Le président américain alterne menaces d’intervention militaire en Iran et appels à une issue négociée depuis la répression de manifestations qui a fait des milliers de morts en janvier, selon des ONG de défense des droits humains.
Donald Trump a confirmé vendredi l’envoi « très bientôt » d’un deuxième porte-avions américain dans la région et dit qu’un renversement du régime « semble (être) la meilleure chose qui puisse arriver ».

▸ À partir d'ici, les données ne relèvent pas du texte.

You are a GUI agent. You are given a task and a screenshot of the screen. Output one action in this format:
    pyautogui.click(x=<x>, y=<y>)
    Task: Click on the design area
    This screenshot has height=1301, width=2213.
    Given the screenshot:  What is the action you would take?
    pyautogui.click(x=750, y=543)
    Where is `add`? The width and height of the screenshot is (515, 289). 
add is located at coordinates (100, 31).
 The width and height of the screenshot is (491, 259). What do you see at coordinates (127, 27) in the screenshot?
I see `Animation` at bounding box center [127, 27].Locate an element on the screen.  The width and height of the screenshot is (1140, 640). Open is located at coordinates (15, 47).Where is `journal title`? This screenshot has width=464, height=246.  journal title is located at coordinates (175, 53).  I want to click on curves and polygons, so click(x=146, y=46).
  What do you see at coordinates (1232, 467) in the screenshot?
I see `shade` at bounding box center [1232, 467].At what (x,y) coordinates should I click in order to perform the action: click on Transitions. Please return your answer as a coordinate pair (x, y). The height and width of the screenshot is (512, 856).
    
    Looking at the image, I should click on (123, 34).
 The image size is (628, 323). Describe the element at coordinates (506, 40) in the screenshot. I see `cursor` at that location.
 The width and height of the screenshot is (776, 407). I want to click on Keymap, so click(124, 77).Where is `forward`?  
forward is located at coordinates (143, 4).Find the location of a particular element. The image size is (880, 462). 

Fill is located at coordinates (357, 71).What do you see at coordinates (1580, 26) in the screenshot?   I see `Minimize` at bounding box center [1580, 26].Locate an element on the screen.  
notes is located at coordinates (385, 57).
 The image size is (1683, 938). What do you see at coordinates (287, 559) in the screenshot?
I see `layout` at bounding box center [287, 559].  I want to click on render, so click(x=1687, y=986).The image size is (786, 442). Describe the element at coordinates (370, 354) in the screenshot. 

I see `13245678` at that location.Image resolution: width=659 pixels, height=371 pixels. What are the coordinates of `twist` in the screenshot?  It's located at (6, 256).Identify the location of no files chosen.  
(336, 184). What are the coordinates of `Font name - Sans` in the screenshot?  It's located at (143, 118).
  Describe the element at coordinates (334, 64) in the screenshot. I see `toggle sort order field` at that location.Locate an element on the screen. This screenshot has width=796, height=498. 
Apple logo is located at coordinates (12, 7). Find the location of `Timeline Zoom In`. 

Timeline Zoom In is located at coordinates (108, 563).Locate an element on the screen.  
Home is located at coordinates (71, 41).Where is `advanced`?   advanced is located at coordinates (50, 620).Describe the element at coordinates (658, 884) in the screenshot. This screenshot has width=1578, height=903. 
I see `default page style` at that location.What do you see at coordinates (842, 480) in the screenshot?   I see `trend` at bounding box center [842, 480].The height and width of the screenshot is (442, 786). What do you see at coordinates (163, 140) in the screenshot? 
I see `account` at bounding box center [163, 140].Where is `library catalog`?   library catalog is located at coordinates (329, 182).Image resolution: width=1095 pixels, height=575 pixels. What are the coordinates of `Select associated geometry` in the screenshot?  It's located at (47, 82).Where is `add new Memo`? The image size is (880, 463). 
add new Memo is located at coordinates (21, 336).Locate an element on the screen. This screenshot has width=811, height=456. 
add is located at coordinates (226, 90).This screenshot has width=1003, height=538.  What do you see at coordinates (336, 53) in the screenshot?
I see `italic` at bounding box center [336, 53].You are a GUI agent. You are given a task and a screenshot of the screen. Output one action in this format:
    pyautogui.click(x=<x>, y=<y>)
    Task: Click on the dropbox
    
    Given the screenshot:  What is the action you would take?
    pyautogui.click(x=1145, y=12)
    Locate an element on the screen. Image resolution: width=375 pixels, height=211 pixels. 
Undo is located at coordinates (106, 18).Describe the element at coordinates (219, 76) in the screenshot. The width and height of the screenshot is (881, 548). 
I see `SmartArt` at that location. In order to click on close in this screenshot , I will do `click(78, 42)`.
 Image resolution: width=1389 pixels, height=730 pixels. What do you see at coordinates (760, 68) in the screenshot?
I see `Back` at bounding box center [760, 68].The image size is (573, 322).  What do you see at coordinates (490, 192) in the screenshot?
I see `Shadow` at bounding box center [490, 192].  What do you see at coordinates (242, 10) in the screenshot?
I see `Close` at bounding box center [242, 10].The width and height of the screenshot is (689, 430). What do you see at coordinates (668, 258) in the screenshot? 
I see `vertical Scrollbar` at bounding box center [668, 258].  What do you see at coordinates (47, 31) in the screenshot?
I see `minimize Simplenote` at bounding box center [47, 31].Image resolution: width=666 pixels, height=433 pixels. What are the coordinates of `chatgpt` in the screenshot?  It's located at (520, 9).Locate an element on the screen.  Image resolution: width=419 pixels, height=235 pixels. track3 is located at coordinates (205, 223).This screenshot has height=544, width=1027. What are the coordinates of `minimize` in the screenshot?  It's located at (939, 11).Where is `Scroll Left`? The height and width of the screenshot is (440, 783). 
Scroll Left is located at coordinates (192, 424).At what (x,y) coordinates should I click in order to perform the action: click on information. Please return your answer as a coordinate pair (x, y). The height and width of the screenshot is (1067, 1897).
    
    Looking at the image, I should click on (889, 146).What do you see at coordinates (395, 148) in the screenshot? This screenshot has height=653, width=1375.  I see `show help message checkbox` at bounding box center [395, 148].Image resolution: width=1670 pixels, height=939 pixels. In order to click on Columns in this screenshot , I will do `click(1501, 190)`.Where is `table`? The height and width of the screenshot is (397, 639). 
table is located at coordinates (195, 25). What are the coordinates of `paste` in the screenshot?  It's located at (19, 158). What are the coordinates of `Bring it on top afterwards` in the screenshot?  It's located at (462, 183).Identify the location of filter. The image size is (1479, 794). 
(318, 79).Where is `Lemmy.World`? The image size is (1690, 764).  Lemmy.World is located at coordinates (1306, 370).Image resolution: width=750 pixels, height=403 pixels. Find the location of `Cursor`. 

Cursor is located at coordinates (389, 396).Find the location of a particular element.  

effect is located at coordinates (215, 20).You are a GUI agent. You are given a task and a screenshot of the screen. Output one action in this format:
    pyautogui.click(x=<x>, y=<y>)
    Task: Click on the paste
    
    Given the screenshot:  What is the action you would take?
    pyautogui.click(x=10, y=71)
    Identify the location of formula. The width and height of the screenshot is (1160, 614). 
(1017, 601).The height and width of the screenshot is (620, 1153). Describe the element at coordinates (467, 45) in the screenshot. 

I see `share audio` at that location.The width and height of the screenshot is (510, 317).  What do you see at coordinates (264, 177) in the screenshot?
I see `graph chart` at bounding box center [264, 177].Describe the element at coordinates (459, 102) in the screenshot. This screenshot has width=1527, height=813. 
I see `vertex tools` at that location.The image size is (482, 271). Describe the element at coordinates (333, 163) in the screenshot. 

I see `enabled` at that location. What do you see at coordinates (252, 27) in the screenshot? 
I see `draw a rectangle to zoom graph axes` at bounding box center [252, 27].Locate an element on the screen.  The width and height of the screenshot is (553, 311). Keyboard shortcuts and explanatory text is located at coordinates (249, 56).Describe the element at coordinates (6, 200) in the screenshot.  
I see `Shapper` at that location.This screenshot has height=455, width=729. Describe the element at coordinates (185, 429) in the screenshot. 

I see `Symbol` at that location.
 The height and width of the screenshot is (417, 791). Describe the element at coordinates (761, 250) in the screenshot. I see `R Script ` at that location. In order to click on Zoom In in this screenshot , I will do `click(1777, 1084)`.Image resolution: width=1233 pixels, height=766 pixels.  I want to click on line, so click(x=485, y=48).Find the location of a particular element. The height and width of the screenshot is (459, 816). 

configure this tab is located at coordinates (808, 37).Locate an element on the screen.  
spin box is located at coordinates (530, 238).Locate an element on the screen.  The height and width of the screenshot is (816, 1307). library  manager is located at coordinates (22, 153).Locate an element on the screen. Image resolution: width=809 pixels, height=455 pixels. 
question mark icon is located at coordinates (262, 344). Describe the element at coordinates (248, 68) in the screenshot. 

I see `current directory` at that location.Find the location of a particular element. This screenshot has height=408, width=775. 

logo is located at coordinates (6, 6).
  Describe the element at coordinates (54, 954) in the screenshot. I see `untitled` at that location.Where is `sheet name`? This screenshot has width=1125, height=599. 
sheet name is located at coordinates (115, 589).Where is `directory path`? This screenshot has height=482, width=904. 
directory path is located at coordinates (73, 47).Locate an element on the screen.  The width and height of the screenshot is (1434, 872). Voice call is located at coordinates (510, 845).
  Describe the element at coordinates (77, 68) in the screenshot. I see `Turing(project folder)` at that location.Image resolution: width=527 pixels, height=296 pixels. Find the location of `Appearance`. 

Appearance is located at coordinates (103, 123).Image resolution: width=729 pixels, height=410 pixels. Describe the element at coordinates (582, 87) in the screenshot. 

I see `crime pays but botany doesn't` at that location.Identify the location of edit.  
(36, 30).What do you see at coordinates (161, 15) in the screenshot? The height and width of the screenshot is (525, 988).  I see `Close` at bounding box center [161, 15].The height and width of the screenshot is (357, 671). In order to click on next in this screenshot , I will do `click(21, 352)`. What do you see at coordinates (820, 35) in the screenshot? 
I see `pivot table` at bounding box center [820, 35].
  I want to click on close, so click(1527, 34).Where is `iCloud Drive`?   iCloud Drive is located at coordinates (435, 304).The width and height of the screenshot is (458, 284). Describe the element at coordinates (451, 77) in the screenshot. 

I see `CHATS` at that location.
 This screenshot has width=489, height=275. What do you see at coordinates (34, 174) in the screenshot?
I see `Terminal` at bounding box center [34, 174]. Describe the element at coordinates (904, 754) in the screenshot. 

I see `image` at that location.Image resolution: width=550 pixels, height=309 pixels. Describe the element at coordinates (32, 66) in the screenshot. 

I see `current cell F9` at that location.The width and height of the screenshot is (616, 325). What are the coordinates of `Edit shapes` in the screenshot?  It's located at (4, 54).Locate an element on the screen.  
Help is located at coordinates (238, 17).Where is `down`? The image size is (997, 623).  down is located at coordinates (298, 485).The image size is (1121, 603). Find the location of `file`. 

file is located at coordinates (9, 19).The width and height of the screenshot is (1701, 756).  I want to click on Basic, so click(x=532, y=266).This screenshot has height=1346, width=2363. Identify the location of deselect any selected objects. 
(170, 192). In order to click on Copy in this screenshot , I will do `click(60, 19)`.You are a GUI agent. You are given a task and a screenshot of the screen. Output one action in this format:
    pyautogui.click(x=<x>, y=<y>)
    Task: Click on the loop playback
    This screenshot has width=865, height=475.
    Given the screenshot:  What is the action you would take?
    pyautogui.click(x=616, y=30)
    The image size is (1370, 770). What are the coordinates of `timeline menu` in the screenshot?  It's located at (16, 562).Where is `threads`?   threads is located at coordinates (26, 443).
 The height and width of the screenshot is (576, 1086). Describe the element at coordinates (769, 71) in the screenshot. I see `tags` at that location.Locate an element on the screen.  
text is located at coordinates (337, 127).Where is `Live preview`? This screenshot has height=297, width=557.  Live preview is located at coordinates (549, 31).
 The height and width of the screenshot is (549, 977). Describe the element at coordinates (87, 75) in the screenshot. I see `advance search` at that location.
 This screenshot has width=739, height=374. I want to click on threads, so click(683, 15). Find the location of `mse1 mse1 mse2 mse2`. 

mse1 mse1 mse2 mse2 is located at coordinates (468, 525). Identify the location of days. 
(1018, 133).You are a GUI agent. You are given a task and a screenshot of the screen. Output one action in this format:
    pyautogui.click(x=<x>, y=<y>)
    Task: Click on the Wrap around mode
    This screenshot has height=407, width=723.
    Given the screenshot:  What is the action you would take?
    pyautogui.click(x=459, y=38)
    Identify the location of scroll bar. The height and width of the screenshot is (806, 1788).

Comme « dirigeant de transition », Reza Pahlavi a proposé dimanche « de galvaniser et d’unifier l’opposition démocratique et laïque, qu’elle soit favorable à une monarchie constitutionnelle ou à une république, afin de pouvoir débattre sainement de ces questions, tout en laissant la majorité des Iraniens décider du futur de l’Iran dans un processus démocratique entièrement transparent et placé sous observation internationale ».
Il ne fait toutefois pas l’unanimité au sein d’une opposition iranienne divisée.
Alors que des centaines de milliers de personnes ont défilé en faveur d’une action internationale contre Téhéran à Munich, Toronto, Melbourne ou Los Angeles samedi, il s’est dit « fier de (ses) compatriotes, au pays comme à l’étranger, qui manifestent une unité et un soutien mutuel sans précédent ».
Un autre point de tensions entre les Etats-Unis et l’Iran est le programme nucléaire iranien. Les pays occidentaux et Israël soupçonnent Téhéran de vouloir se doter de l’arme nucléaire. Les autorités iraniennes démentent mais insistent sur leur droit à développer une filière nucléaire civile.
Une nouvelle session de pourparlers nucléaires entre les deux pays doit se tenir mardi à Genève sous la médiation du sultanat d’Oman. Washington et Téhéran avaient repris des négociations le 6 février à Oman, saluées par les deux parties qui avaient dit vouloir les poursuivre.
Reza Pahlavi estime pour sa part que « le régime gagne du temps en négociant, ce qui ne mènera jamais à rien ».